Work request: An exact copy of each record is required.

Records supplied:
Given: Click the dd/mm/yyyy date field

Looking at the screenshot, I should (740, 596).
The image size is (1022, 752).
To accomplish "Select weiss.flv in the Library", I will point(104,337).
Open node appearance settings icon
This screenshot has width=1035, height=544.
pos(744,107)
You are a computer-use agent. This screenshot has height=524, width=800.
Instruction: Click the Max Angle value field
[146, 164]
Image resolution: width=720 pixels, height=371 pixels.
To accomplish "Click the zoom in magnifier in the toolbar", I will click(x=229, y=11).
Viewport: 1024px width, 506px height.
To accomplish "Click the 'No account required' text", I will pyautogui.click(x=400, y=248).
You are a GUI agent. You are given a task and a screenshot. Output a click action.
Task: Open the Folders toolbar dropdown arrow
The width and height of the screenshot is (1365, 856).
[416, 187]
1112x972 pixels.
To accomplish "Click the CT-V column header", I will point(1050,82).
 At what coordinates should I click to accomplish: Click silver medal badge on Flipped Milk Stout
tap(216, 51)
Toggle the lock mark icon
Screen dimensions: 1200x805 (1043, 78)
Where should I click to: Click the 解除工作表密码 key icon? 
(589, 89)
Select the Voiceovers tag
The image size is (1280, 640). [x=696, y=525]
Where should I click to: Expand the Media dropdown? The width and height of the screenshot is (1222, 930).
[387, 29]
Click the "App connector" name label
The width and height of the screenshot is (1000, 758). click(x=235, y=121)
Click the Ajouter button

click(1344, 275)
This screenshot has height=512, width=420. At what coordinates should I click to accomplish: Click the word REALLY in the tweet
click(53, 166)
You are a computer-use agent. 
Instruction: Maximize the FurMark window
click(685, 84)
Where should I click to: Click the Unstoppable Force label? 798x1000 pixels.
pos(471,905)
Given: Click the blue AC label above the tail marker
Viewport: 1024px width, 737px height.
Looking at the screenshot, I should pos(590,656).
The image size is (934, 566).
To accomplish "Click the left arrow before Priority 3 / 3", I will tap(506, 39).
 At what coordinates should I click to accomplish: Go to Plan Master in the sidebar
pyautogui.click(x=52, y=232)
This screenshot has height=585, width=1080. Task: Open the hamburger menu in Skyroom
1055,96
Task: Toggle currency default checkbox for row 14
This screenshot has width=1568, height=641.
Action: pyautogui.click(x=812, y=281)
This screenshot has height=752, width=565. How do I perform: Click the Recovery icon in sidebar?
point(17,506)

Response to this exercise:
Given: Click the dd/mm/yyyy date field

Looking at the screenshot, I should (740, 596).
The image size is (1022, 752).
To accomplish "Select weiss.flv in the Library", I will point(104,337).
Open node appearance settings icon
This screenshot has width=1035, height=544.
pos(744,107)
You are a computer-use agent. This screenshot has height=524, width=800.
Instruction: Click the Max Angle value field
[146, 164]
Image resolution: width=720 pixels, height=371 pixels.
To accomplish "Click the zoom in magnifier in the toolbar", I will click(x=229, y=11).
Viewport: 1024px width, 506px height.
To accomplish "Click the 'No account required' text", I will pyautogui.click(x=400, y=248).
You are a GUI agent. You are given a task and a screenshot. Output a click action.
Task: Open the Folders toolbar dropdown arrow
The width and height of the screenshot is (1365, 856).
[416, 187]
1112x972 pixels.
To accomplish "Click the CT-V column header", I will point(1050,82).
 At what coordinates should I click to accomplish: Click silver medal badge on Flipped Milk Stout
tap(216, 51)
Toggle the lock mark icon
Screen dimensions: 1200x805 (1043, 78)
Where should I click to: Click the 解除工作表密码 key icon? 
(589, 89)
Select the Voiceovers tag
The image size is (1280, 640). [x=696, y=525]
Where should I click to: Expand the Media dropdown? The width and height of the screenshot is (1222, 930).
[387, 29]
Click the "App connector" name label
The width and height of the screenshot is (1000, 758). click(x=235, y=121)
Click the Ajouter button

click(1344, 275)
This screenshot has height=512, width=420. At what coordinates should I click to accomplish: Click the word REALLY in the tweet
click(53, 166)
You are a computer-use agent. 
Instruction: Maximize the FurMark window
click(685, 84)
Where should I click to: Click the Unstoppable Force label? 798x1000 pixels.
pos(471,905)
Given: Click the blue AC label above the tail marker
Viewport: 1024px width, 737px height.
Looking at the screenshot, I should pos(590,656).
The image size is (934, 566).
To accomplish "Click the left arrow before Priority 3 / 3", I will tap(506, 39).
 At what coordinates should I click to accomplish: Go to Plan Master in the sidebar
pyautogui.click(x=52, y=232)
This screenshot has height=585, width=1080. Task: Open the hamburger menu in Skyroom
1055,96
Task: Toggle currency default checkbox for row 14
This screenshot has width=1568, height=641.
Action: pyautogui.click(x=812, y=281)
This screenshot has height=752, width=565. How do I perform: Click the Recovery icon in sidebar?
point(17,506)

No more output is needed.